Conforme enfatizou a cacica da aldeia Buridina, Valdirene Mahudikè, a reunião buscou alinhar projetos da comunidade indígena com apoio da Funai, em especial aqueles voltados para sustentabilidade, geração de renda e proteção territorial do povo Iny Mahadu-Karajá.
“Os principais assuntos que tratamos na reunião foram a elaboração do nosso PGTA, questões ambientais no território, etnoturismo e manejo sustentável de peixes e quelônios, além de recebermos orientações técnicas e jurídicas sobre demandas territoriais”, pontuou Valdirene.

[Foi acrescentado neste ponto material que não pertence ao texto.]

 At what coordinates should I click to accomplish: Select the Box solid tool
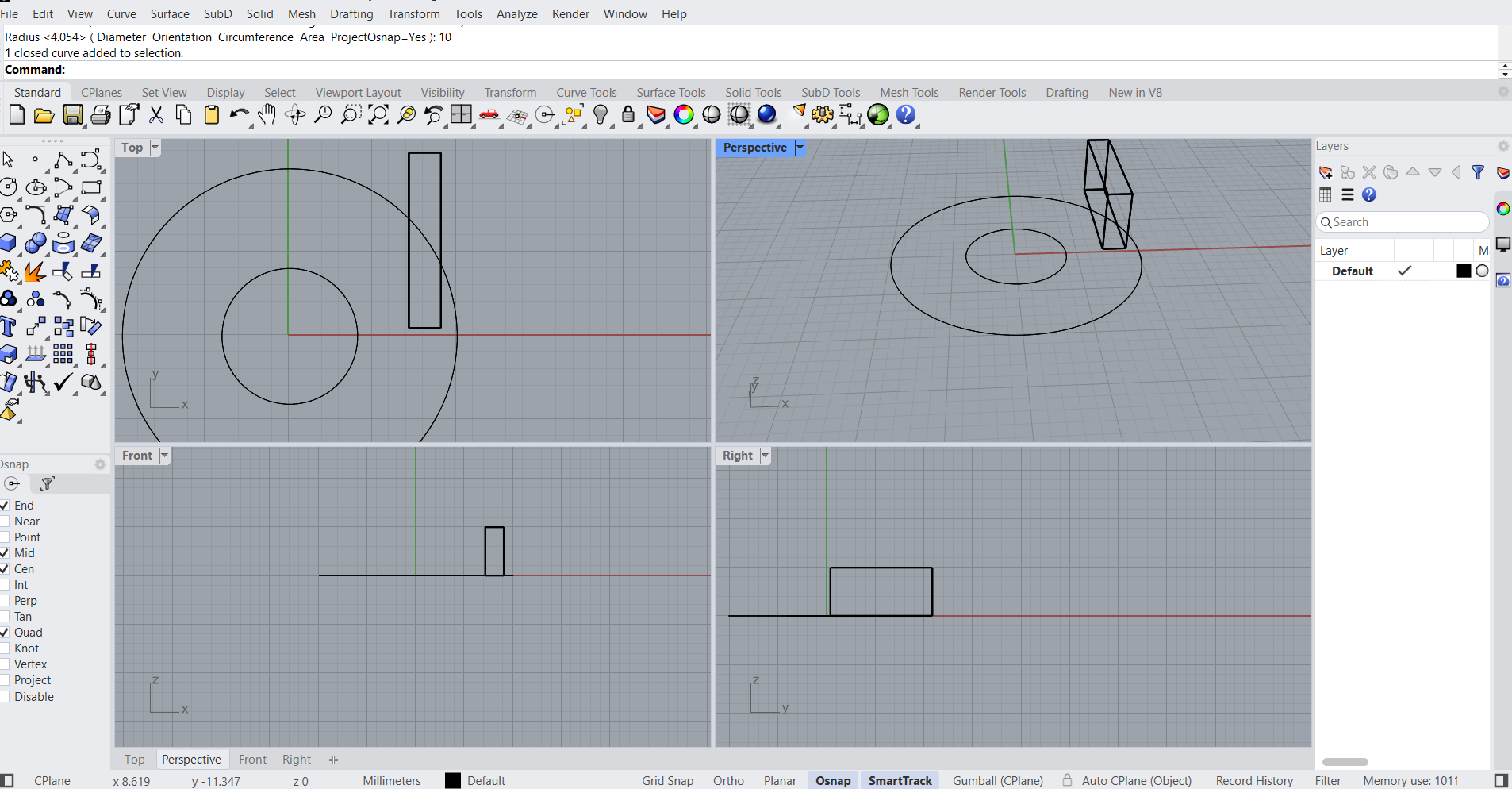click(x=8, y=243)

O chefe da Unidade Técnica Local (UTL) em Goiânia, vinculada à CR-ATO, Haroldo Resende, disse que a reunião fortaleceu o diálogo direto e qualificado entre a autarquia indigenista e os indígenas Iny Mahadu-Karajá.
“As reuniões fizeram parte das prioridades e do planejamento das ações para o exercício de 2026 da CR-ATO e UTL em Goiânia, tendo como principais eixos o desenvolvimento do etnoturismo, como estratégia de geração de renda sustentável, e ainda a elaboração do PGTA Iny Mahadu-Karajá, que será instrumento central para a organização da gestão ambiental e territorial da comunidade, permitindo o acesso a políticas públicas, ações de monitoramento, proteção do território e iniciativas produtivas compatíveis com os modos de vida tradicionais”, explicou Haroldo.

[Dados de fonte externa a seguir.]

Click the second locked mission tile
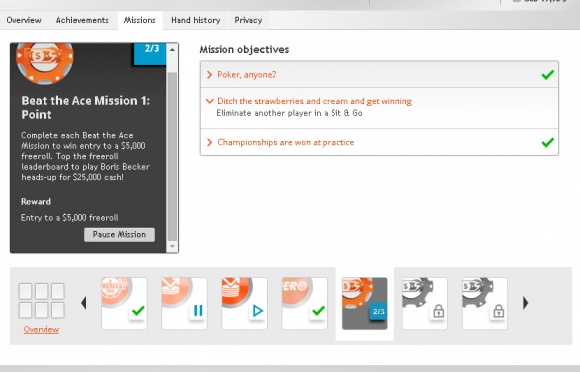The height and width of the screenshot is (372, 580). (x=485, y=303)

O chefe da UTL em Goiânia afirmou também que a ação reforça o papel da Funai na escuta ativa, no apoio técnico diferenciado e no fortalecimento do protagonismo indígena, “o que contribui para processos de planejamento participativo que respeitam as especificidades culturais, promovem a gestão sustentável dos territórios e ampliam as condições para o desenvolvimento autônomo das comunidades indígenas em Goiás”, complementou.
O ciclo de reuniões teve ainda apoio da Coordenação-Geral de Atividades Produtivas (CGAP) vinculada à Diretoria Gestão Ambiental e Territorial (Digat).
Proteção territorial e etnoturismo
No âmbito da proteção territorial, as reuniões debateram demandas, em especial, relacionadas à prevenção e combate a incêndios florestais e recuperação de áreas tradicionais de relevância cultural, que levou em consideração as especificidades culturais e ambientais do território Iny Mahadu-Karajá.
Já com o foco do etnoturismo, as discussões enfatizaram o turismo de base comunitária como alternativa econômica. “Aruanã é um dos principais destinos turísticos de Goiás, nesse contexto, a comunidade Iny Mahadu-karajá já desenvolve atividades relacionadas ao uso sustentável dessas áreas. Com o PGTA, a comunidade poderá estruturar o turismo que valorize a cultura Karajá, fortaleça a autonomia comunitária, a geração de renda e assegure a proteção do território”, disse o chefe da UTL em Goiânia, Haroldo Resende.
A próxima etapa, com data a ser definida, estabelecerá o cronograma para construção do PGTA.
PGTAs
Os Planos de Gestão Territorial e Ambiental de terras indígenas são importantes ferramentas de implementação da Política Nacional de Gestão Territorial e Ambiental de Terras Indígenas (Pngati), que podem ser definidos como instrumentos de caráter dinâmico que visam à valorização do patrimônio material e imaterial indígena, à recuperação, à conservação e ao uso sustentável dos recursos naturais, e asseguram a melhoria da qualidade de vida e as condições plenas de reprodução física e cultural das atuais e futuras gerações indígenas.
Esses planos devem expressar o protagonismo, a autonomia e autodeterminação dos povos na negociação e no estabelecimento de acordos internos que permitam o fortalecimento da proteção e do controle territorial, bem como ser um subsídio que oriente a execução de políticas públicas voltadas para os povos indígenas.